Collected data
[Start of section]

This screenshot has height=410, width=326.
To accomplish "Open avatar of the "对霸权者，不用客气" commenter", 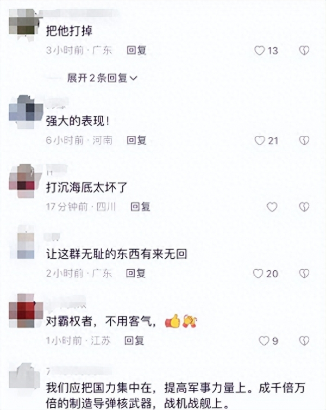I will 26,310.
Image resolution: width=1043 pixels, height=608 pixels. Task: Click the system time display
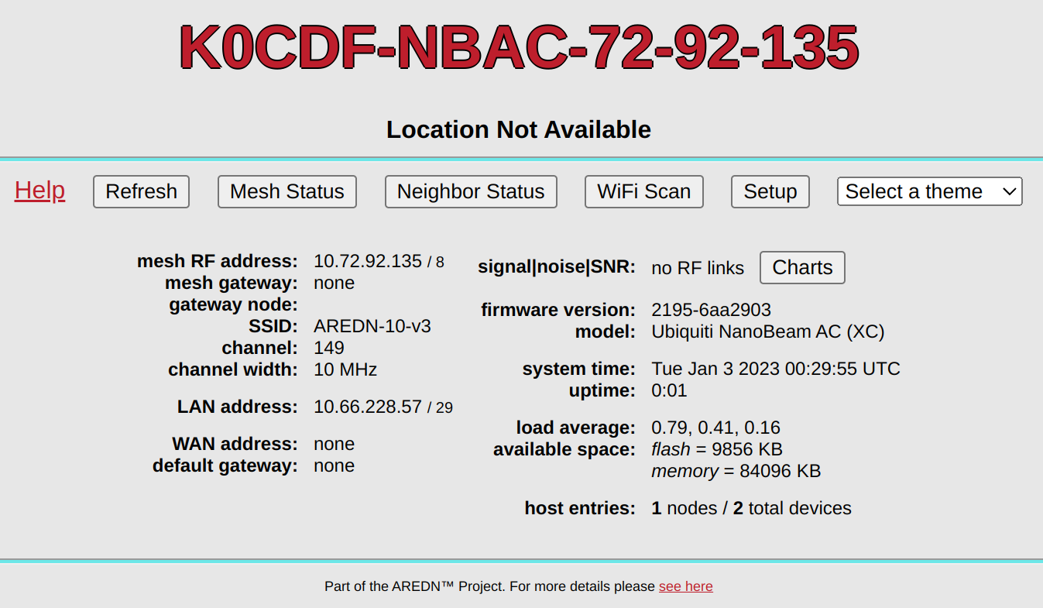click(775, 369)
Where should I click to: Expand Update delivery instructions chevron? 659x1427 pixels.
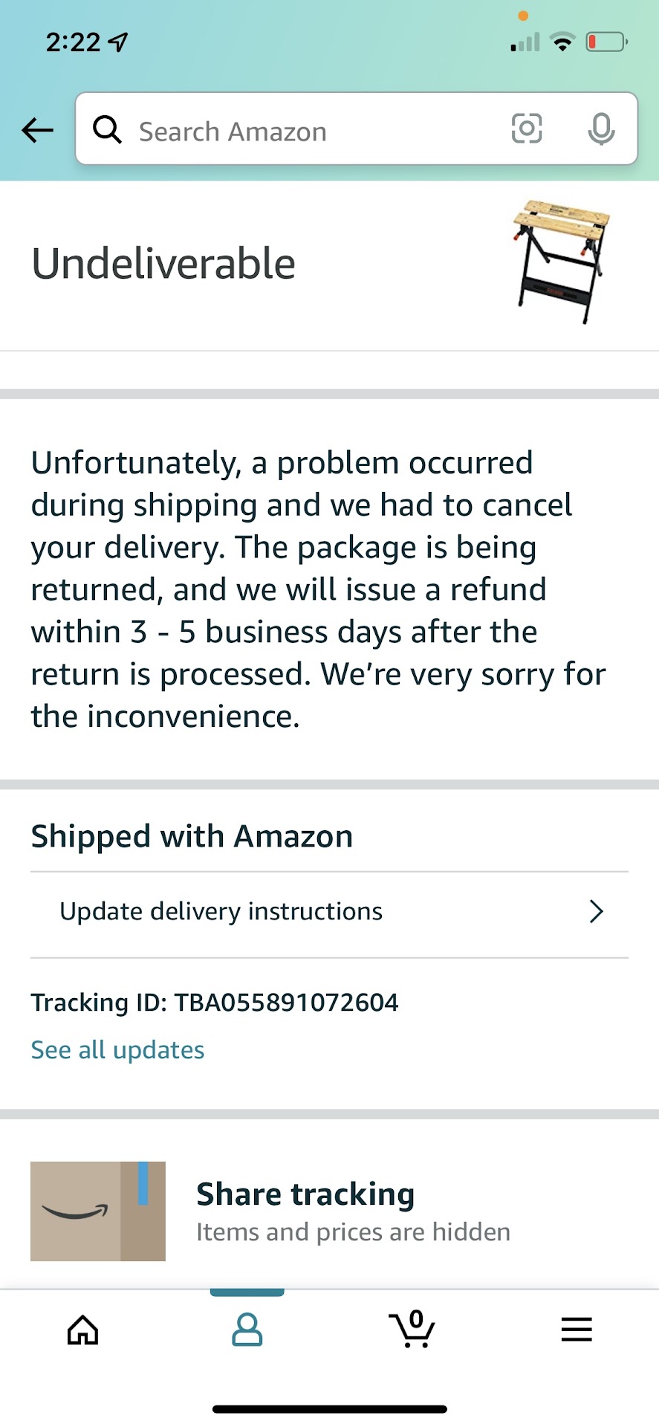pyautogui.click(x=596, y=911)
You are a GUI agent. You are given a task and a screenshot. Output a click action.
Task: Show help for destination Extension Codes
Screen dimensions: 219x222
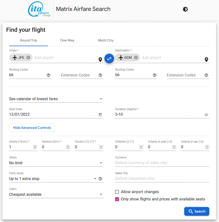tap(206, 75)
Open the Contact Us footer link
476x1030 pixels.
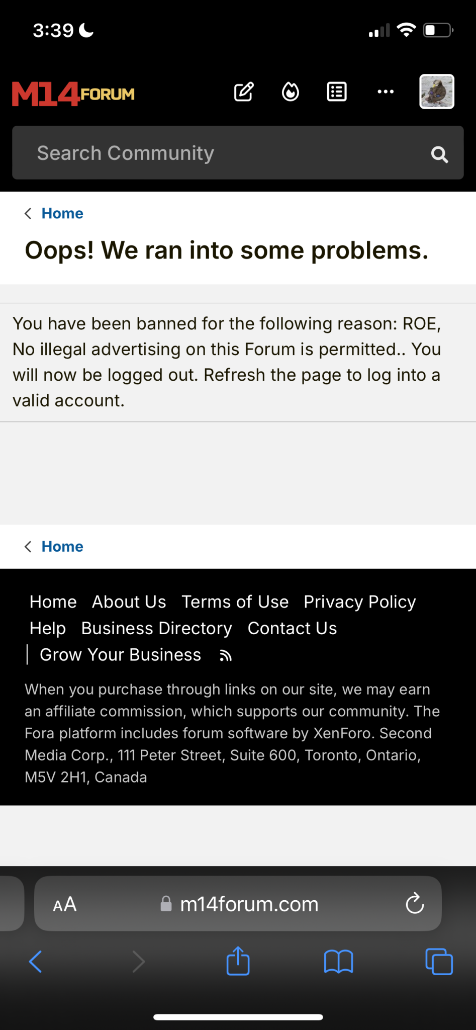tap(292, 629)
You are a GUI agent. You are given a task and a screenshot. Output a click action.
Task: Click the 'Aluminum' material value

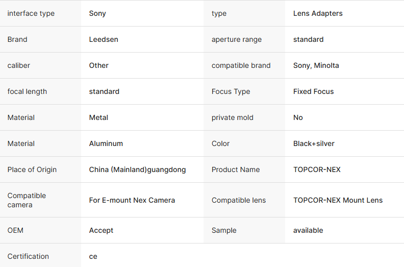pos(106,143)
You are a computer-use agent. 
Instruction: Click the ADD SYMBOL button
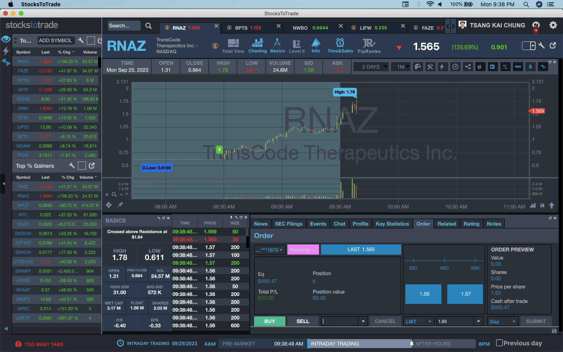[x=56, y=40]
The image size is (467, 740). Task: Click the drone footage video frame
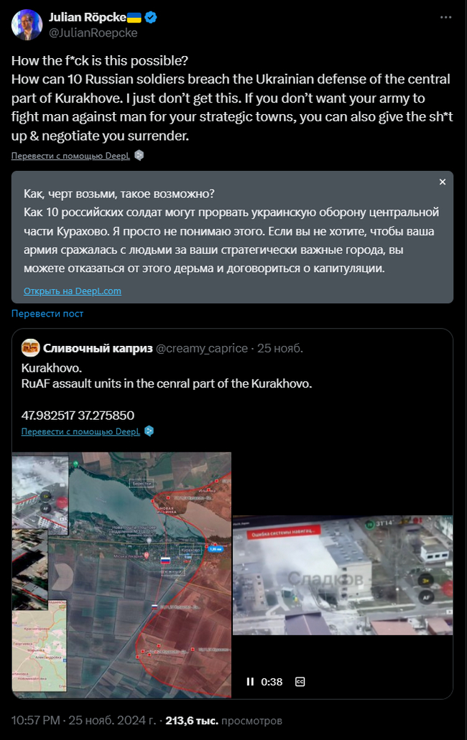(x=343, y=575)

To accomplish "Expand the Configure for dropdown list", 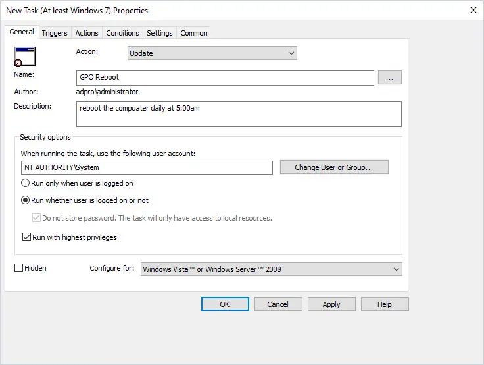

[End of section]

» WHAT THE TASK REQUIRES: All lines from the one with "You are a computer-use agent." through the end of the records above must be reproduced exactly, both ends included, and the pictures must be left out.

» ANSWER TO THE PROBLEM:
You are a computer-use agent. 
Instruction: Click the ADD SYMBOL button
[x=56, y=40]
The image size is (467, 740). Task: Click the drone footage video frame
(x=343, y=575)

To accomplish "Expand the Configure for dropdown list", 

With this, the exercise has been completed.